Thanks for any words of wisdom you can provide. I want to converge to some good results, and to be on solid ground here.

Best,

Sara

Dongjun Chung

unread,

Dec 23, 2013, 4:17:29 PM12/23/13

to mosaics_u...@googlegroups.com

Hi Sara,

analysisType="TS" works differently from analysisType="IO" only for the bins with small input tag counts (default: input tag counts <= 2). If the input data is deeply sequenced, we have only very small number of such bins and this could make problems in model fitting in some cases when analysisType="TS". Moreover, when the input data is deeply sequenced, the input data usually provides good estimates for background & analysisType="IO" usually suffices. Hence, in general, for the deeply sequenced ChIP & input data, we suggest to consider analysisType="IO" first rather than analysisType="TS".

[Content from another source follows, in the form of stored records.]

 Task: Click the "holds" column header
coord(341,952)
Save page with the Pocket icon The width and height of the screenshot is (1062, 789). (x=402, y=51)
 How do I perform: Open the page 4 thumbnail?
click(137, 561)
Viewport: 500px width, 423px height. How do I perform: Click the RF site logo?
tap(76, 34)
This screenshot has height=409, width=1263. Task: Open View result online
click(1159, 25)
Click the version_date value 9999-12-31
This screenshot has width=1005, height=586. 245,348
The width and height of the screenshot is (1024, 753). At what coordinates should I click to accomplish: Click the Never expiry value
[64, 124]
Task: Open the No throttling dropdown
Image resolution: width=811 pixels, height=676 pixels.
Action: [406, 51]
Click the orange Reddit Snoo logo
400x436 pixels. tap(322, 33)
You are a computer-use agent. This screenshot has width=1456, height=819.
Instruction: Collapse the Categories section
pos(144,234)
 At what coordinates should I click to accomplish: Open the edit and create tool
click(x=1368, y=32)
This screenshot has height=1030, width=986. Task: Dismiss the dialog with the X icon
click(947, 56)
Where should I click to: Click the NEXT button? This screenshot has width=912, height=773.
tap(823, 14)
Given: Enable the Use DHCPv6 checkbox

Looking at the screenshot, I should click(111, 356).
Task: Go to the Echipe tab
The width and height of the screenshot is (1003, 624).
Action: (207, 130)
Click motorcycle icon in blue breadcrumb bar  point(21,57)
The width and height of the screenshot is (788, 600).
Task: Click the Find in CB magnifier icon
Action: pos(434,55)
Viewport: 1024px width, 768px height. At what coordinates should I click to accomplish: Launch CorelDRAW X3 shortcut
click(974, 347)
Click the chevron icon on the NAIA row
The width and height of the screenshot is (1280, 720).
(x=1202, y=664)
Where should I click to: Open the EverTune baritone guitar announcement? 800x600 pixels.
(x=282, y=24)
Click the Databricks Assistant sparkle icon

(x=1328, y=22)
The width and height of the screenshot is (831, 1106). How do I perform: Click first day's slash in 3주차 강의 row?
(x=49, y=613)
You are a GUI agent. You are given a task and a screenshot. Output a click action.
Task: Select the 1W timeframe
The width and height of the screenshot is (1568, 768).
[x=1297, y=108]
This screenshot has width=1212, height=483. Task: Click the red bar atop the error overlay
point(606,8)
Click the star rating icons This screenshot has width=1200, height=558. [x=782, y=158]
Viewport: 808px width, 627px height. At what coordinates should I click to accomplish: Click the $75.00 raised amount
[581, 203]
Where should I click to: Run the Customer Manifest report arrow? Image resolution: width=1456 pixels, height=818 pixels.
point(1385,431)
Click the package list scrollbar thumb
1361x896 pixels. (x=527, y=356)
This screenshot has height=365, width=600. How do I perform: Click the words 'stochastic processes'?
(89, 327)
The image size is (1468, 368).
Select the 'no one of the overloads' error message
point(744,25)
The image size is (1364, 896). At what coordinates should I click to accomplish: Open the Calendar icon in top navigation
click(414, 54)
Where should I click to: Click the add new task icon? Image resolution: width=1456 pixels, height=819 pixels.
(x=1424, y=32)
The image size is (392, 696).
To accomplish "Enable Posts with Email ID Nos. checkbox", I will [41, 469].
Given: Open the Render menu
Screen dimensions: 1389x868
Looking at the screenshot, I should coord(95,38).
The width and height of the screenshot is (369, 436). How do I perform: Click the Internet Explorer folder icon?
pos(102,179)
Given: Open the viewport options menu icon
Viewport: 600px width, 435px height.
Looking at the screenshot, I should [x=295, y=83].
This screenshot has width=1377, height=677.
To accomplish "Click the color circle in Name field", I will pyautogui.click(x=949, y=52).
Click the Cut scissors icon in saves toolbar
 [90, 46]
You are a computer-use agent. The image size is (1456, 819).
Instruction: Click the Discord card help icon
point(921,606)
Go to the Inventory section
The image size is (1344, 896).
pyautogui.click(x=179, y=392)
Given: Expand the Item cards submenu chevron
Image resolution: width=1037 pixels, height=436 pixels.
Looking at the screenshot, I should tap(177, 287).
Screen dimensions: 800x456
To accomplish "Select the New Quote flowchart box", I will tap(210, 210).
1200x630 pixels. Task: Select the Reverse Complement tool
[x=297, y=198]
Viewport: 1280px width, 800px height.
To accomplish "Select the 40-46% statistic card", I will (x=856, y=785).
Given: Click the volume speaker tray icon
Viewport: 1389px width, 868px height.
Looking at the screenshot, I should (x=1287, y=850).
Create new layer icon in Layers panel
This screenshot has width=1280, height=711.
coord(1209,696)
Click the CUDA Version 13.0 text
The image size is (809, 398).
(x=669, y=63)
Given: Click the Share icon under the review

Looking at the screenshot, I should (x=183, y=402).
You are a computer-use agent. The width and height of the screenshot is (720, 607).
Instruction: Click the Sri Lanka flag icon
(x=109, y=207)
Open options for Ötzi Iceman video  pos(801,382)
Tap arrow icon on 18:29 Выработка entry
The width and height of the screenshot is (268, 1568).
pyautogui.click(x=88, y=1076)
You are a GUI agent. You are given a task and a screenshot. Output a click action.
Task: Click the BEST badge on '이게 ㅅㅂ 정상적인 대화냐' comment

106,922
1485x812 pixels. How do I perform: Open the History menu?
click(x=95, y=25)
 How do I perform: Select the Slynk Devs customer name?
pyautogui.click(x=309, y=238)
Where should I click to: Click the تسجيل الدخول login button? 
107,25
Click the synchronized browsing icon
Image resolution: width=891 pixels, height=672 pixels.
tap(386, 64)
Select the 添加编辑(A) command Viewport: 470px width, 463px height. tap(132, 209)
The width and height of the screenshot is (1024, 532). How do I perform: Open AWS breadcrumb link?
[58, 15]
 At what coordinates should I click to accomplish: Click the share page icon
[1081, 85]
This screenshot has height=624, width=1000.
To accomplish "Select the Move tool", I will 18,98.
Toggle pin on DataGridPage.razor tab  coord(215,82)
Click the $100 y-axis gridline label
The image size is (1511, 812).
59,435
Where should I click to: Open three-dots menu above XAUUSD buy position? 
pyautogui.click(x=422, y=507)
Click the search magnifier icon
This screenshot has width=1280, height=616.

In summary, the recommended model fitting approach is:

1. If input control is not incorporated:
analysisType="OS".

Otherwise,

(1) If input data is NOT deeply sequenced: analysisType="TS".

(2) If input data is deeply sequenced: analysisType="IO".

2. If you have any fitting problems with default tuning parameters,

try

bgEst="rMOM" (for any analysisType) &

truncProb=[some values smaller than 0.999] (for analysisType="IO")

[Note] When analysisType="IO", input count > [truncProb quantile] is capped at [truncProb quantile] in the model fitting. Hence, the larger truncProb value is more desirable.

Regarding the capping, we recommend to choose capping depending on sequencing depth. When a data is NOT deeply sequenced, capping at small number (such as 3) is desirable. However, if a data is deeply sequenced, capping at small number might remove too much information from data. So, at this point, we recommend either (1) not to use capping at all or (2) to consider capping at very high number when the data is deeply sequenced.